The Panchatantram or Panchatantra is one of the earliest collections of fables, written in India more than two thousand five hundred years ago. The Panchatantra means “Five Principles”, it is known in Europe as the Fables of Bidpai. The original Panchatantram were in Sanskrit language and it is an ancient Indian organized collection of animal fables in verse and prose, in a story format.
Some of the tales in the Panchatantra can be traced as far back as 1500 BC to the ancient Sanskrit text from the Rig Veda. The original Sanskrit work, which some scholars believe was composed in the 3rd century BCE, is attributed to Vishnu Sharma.

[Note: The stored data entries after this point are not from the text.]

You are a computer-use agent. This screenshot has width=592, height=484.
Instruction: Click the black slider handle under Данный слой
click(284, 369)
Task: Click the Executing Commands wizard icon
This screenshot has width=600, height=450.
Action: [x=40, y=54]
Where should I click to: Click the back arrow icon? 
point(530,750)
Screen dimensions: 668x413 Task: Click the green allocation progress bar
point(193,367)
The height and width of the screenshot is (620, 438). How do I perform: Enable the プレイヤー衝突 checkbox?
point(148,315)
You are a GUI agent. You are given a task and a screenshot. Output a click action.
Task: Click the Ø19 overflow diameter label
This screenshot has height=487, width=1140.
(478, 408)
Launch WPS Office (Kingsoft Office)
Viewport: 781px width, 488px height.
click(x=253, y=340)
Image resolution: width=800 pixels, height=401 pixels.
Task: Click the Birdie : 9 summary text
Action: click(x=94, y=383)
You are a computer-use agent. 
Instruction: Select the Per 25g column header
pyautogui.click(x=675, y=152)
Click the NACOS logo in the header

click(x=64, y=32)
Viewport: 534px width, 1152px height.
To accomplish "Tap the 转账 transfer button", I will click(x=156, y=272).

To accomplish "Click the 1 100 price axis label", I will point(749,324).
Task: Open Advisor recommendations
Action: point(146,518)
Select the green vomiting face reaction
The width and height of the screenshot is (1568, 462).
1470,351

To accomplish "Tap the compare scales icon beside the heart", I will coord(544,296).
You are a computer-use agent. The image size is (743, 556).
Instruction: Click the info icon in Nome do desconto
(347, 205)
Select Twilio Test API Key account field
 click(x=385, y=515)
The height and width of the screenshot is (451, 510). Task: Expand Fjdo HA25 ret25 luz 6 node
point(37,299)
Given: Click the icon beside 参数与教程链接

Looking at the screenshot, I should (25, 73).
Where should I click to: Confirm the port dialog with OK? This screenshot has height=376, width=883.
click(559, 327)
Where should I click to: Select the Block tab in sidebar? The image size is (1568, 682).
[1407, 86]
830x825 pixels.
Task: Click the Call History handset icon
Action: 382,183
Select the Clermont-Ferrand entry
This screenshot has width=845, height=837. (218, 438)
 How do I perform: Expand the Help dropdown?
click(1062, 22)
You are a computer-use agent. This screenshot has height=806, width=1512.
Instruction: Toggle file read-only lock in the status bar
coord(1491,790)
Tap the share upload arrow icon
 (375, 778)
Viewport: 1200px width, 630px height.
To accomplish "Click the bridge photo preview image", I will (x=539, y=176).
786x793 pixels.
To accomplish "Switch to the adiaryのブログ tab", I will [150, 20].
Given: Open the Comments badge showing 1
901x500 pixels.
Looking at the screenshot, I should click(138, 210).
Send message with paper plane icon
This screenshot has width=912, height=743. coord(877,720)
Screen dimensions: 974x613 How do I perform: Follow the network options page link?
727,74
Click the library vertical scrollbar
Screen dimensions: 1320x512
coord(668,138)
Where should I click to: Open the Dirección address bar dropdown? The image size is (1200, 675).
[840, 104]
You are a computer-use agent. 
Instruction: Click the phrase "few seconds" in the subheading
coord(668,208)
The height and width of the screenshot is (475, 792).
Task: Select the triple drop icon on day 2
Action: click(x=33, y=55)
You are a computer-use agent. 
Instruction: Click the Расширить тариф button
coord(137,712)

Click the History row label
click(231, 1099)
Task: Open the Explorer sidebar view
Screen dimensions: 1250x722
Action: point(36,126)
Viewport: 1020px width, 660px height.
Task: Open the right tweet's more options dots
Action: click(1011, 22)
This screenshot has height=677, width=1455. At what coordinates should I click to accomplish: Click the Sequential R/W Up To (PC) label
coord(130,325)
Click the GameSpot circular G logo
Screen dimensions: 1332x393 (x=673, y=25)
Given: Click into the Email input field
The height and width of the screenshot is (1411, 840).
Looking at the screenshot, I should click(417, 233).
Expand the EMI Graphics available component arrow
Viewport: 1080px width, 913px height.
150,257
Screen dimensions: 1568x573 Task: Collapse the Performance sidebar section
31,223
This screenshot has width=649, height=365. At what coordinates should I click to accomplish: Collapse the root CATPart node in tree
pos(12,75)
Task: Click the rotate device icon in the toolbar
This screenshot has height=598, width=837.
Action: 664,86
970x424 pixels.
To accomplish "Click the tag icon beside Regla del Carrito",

The introduction attributes the work to Vishnu Sharma, a learned Brahmin, who used these tales to teach the art of kingship and mature wisdom to the sons of a king. The work is divided into five parts ( pancha: five and tantram: parts), each part dealing with a particular aspect of life and living. It is based on older oral traditions, including "animal fables that are as old as we are able to imagine". It is definitely the most frequently translated literature of India and these stories are among the most widely known in the world.
Travelers carried these stories from India to Persia, Arab and rest of the world. As early as the eleventh century this work reached Europe, and before 1600 it was already existed in Greek, Latin, Spanish, Italian, German, English, Slavonic and Czech language.
It has been worked over and over again, expanded, turned into verse, retold in prose, translated into other languages and re-translated into Sanskrit. In India and all over the world these stories are still told to children by their parents and grandparents.